Major stock indices on Wall Street closed lower on Tuesday as investors awaited independent data and comments from U.S. Federal Reserve officials for clues about economic weakness and monetary policy amid the absence of economic data due to the government shutdown.
The three indices fell after a New York Fed consumer expectations survey showed deteriorating future outlooks and rising inflation expectations. The report received heightened scrutiny amid federal data blackout caused by a partisan dispute in Congress, extending the government shutdown into its seventh day.
Investors turned to secondary independent data and policymakers’ comments to assess the likelihood of a second Federal Reserve interest rate cut this year at the upcoming policy meeting.
The S&P 500 lost 25.75 points, or 0.38%, closing at 6714.53, while the Nasdaq Composite dropped 155.52 points, or 0.68%, to 22786.14 after retreating from record levels during the day. The Dow Jones Industrial Average fell 91.99 points, or 0.20%, to 46602.98.
Tesla shares declined Tuesday after unveiling lower-cost models, while a chipmaker boosted gains following a major AI deal. Electric vehicle maker’s shares dropped about 5% after announcing cheaper versions of Model 3 and Model Y, with prices starting around $35,000 and $38,000 respectively. Some analysts noted the cheaper models were not as affordable as hoped.
AMD shares rose notably on a day of semiconductor sector weakness, gaining 3.8%, adding to Monday’s 24% jump thanks to the chipmaker’s partnership with OpenAI.
Other semiconductor and AI-related stocks, including Lam Research and Applied Materials, manufacturers of chipmaking equipment, fell along with Oracle shares after a report suggested its cloud computing profit margins might be lower than expected. Seagate Technology, a hard drive maker that had surged recently on anticipated data storage demand from AI technologies, dropped 7.3%, leading losses in the S&P 500.
Ford Motor shares fell about 6% after reports of a fire at an aluminum plant in Oswego, New York, expected to disrupt operations for months.
AppLovin (APP), an advertising technology company, rose 7.6%, marking its best daily performance on the S&P 500, recovering some Monday losses amid reports of a U.S. Securities and Exchange Commission investigation into its data collection practices. Oppenheimer analysts acknowledged the probe could cause short-term volatility but maintained an “outperform” rating on AppLovin, signaling continued positive long-term expectations.
PayPal shares rose nearly 5% after the fintech company announced the launch of an ad management service for small businesses. PayPal stated that small businesses can subscribe to the ad management service with no upfront costs or minimum commitments, and the fintech company will automatically deliver relevant ads on their platforms.
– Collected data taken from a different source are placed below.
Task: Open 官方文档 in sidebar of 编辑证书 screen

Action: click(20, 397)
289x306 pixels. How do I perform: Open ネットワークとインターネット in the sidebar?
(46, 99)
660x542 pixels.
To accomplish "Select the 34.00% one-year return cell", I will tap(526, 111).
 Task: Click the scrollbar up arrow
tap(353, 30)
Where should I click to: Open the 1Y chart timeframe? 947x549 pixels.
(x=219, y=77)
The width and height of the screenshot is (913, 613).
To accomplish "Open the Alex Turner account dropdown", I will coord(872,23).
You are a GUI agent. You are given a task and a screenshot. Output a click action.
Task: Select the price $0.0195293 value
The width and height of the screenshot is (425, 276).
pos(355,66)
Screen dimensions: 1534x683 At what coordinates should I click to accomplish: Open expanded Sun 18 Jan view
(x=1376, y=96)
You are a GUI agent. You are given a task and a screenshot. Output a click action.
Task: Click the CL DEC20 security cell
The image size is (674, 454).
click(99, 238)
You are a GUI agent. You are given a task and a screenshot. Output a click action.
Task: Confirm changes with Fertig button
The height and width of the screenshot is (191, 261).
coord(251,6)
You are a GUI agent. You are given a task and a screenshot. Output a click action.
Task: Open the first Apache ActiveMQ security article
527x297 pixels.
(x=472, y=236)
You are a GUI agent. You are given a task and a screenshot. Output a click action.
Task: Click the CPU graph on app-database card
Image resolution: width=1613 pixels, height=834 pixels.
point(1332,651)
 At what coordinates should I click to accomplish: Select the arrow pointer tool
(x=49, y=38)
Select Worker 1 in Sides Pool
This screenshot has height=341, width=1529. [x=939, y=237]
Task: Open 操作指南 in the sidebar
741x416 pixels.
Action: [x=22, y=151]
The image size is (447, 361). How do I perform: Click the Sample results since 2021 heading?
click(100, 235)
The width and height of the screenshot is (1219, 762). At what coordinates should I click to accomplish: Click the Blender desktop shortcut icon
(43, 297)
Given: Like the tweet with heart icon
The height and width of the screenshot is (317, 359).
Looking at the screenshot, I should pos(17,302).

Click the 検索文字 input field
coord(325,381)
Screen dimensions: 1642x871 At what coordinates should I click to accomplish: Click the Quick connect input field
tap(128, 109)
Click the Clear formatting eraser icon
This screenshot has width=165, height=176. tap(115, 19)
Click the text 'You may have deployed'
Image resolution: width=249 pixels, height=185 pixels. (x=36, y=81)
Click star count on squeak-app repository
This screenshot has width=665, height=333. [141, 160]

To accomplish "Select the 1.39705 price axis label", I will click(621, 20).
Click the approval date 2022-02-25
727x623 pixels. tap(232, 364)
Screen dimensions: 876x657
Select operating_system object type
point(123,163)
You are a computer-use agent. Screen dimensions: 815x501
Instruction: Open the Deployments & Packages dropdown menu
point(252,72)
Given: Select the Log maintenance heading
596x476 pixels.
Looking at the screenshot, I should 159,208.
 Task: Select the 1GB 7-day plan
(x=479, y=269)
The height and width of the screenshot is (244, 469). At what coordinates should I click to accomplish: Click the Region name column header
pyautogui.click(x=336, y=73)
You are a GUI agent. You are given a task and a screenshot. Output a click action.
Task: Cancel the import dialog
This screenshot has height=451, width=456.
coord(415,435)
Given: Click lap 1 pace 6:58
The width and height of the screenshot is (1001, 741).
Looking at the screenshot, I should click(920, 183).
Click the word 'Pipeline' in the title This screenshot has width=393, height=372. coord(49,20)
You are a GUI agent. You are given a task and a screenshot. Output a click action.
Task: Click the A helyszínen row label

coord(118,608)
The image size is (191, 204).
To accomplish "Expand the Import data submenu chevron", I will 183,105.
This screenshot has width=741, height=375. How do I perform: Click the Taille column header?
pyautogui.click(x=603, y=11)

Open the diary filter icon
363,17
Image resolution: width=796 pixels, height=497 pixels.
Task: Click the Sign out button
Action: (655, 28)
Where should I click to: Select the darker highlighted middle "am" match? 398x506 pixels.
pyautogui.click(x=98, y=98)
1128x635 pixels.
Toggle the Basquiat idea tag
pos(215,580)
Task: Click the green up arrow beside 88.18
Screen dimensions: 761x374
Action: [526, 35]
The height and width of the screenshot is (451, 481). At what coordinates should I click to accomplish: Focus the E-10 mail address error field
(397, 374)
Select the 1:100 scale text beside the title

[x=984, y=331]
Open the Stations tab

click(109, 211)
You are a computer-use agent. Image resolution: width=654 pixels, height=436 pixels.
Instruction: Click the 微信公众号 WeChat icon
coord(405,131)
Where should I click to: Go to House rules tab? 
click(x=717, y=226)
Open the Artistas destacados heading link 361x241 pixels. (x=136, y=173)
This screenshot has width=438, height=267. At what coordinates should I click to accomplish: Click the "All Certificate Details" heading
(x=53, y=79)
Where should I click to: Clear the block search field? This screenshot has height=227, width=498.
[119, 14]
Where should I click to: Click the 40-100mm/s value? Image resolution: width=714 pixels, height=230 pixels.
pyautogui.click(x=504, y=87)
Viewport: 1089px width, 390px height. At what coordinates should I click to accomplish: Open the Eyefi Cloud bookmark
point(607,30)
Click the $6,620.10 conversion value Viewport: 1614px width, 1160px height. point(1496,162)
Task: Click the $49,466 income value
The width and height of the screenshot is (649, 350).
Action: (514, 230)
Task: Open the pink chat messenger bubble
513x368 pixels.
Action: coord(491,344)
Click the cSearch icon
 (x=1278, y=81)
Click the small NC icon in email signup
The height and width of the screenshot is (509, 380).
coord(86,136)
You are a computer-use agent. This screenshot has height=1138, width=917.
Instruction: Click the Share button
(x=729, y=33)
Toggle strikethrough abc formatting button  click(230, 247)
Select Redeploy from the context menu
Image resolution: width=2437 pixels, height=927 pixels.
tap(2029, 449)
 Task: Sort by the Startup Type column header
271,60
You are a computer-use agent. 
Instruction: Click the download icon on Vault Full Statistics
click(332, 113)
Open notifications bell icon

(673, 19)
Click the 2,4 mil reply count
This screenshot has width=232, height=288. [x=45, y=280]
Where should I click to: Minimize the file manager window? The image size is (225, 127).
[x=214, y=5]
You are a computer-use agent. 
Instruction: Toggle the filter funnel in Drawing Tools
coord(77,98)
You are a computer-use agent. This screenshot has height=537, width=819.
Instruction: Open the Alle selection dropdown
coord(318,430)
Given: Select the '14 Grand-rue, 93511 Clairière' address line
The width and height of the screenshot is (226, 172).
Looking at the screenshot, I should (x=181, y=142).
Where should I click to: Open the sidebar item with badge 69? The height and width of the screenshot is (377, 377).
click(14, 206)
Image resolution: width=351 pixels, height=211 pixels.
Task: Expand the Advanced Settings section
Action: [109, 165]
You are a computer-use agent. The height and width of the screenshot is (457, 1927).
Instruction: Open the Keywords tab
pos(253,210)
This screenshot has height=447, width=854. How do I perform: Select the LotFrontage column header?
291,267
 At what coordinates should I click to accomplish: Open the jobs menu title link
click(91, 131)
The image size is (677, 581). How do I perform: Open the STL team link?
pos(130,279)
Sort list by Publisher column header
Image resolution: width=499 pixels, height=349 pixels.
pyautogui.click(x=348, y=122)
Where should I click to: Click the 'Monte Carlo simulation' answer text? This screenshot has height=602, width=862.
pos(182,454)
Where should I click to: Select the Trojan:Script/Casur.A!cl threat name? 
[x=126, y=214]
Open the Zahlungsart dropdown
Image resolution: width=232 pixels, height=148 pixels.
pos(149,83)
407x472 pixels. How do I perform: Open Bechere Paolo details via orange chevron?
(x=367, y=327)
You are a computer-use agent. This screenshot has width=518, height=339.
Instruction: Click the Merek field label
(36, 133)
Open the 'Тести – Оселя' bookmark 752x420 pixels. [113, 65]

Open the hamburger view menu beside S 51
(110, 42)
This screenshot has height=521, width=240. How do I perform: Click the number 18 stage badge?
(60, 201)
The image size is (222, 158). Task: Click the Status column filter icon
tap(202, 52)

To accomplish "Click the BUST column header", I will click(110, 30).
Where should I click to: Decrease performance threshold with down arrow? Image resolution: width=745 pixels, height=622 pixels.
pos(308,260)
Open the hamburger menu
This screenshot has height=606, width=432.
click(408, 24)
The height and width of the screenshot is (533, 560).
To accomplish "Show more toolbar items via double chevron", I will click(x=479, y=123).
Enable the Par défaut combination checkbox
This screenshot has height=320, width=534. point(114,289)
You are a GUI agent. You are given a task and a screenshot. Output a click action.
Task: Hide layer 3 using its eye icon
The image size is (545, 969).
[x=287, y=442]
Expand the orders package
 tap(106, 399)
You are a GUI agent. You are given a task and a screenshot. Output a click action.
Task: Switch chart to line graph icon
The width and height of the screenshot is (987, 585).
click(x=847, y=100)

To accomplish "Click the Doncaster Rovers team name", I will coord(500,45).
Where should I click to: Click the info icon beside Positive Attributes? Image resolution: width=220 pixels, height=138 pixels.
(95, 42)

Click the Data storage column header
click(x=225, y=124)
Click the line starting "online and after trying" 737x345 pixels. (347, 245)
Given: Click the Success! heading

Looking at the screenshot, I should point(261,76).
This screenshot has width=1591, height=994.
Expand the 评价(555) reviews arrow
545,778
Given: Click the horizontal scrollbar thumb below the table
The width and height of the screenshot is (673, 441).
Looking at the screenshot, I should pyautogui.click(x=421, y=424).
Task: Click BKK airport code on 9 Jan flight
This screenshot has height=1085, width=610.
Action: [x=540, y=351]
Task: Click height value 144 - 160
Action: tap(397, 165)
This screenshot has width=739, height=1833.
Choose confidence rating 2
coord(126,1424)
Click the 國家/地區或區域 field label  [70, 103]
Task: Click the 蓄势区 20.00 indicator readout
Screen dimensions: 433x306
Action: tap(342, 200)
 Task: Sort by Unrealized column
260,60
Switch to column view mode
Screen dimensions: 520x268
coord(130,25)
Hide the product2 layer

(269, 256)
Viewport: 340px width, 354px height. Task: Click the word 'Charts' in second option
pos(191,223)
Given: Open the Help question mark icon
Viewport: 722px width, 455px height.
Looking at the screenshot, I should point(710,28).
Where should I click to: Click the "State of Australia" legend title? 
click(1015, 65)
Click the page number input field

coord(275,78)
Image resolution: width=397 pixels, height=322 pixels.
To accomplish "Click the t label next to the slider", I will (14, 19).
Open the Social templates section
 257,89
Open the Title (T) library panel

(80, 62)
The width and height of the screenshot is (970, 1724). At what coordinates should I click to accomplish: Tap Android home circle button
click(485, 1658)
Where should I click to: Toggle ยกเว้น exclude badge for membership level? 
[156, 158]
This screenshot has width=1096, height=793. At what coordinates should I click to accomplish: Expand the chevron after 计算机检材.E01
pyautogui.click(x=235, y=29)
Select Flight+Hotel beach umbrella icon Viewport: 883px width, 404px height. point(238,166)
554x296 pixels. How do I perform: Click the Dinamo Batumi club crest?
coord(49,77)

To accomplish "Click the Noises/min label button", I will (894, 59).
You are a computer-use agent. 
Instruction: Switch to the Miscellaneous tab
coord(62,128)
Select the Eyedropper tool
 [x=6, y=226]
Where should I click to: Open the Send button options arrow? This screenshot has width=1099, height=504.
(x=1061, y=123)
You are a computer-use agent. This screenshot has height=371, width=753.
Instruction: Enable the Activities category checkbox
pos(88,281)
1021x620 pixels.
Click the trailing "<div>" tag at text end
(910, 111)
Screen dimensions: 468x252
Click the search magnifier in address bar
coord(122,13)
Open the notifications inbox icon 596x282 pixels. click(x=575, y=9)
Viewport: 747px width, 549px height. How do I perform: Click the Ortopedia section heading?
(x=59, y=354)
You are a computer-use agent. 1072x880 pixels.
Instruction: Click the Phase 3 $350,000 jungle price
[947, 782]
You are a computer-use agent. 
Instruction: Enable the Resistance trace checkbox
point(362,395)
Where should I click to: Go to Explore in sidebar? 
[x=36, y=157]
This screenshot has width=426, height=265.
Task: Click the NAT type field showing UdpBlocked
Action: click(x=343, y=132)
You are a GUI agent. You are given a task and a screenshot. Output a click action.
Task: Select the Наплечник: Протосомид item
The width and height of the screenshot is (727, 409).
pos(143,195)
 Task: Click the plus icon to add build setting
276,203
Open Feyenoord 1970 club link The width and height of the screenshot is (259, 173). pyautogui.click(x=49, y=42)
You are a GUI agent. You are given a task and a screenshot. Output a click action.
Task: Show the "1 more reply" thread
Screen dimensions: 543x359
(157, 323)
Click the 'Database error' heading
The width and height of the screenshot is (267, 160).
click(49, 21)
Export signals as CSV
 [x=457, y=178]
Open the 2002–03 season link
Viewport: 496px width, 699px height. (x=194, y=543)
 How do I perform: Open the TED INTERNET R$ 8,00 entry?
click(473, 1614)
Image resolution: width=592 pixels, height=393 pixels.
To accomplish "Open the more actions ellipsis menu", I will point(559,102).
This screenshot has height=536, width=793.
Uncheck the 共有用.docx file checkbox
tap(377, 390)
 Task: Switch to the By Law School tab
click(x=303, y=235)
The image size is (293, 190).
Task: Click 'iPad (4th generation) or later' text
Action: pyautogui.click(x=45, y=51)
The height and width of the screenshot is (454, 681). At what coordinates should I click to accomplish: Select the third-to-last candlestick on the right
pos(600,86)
Luxury Goods Recovery in France Limits European Stock Losses
European stocks fell Tuesday, weighed down by declines in healthcare and banking sectors, while a recovery led by luxury goods stocks in France limited regional losses following political turmoil on Monday.
The Stoxx 600 index closed down 0.2%, retreating from record highs hit in the previous session.
Spanish stocks also dropped 0.2% after hitting nearly 18-year highs on Friday.
French shares gave up gains to close flat after a sharp sell-off on Monday triggered by the sudden resignation of Prime Minister Sébastien Lecornu.
The outgoing prime minister began last-ditch talks lasting two days to try to form a new government, with analysts warning that political chaos could hinder the 2026 budget adoption.
President Emmanuel Macron faces increasing calls to resign or call early elections amid a crisis that has seen five prime ministers leave office in less than two years.
Multi-asset strategy expert Anthi Tsouvali from UBS Global Wealth Management said, “For financial markets, what really matters is the budget and how things proceed.”
She added, “We are in a situation where we might not have a government for some time, which will lead to a lot of volatility.”
France remains the worst-performing market in Europe this year, up 8%, in stark contrast to double-digit gains elsewhere, reflecting market discomfort with a divided parliament and increasing instability since Macron’s re-election in 2022.
The luxury goods sector jumped 1.8%, renewing investor hope that the sector is poised for a gradual return to its previous recovery thanks to new designers in fashion houses and efforts to ease costs.
Morgan Stanley upgraded luxury giants LVMH and Kering, lifting the former’s shares 3.6% and the latter’s 5.7%.
Healthcare stocks, heavyweights among Europe’s largest companies, fell 0.4%, dragged down by a 2.8% drop in Danish firm Novo Nordisk after a U.S. court rejected its appeal in the Medicare drug price negotiation program.
German company Bayer’s shares fell 2%, with traders citing a Goldman Sachs note predicting third-quarter earnings below estimates.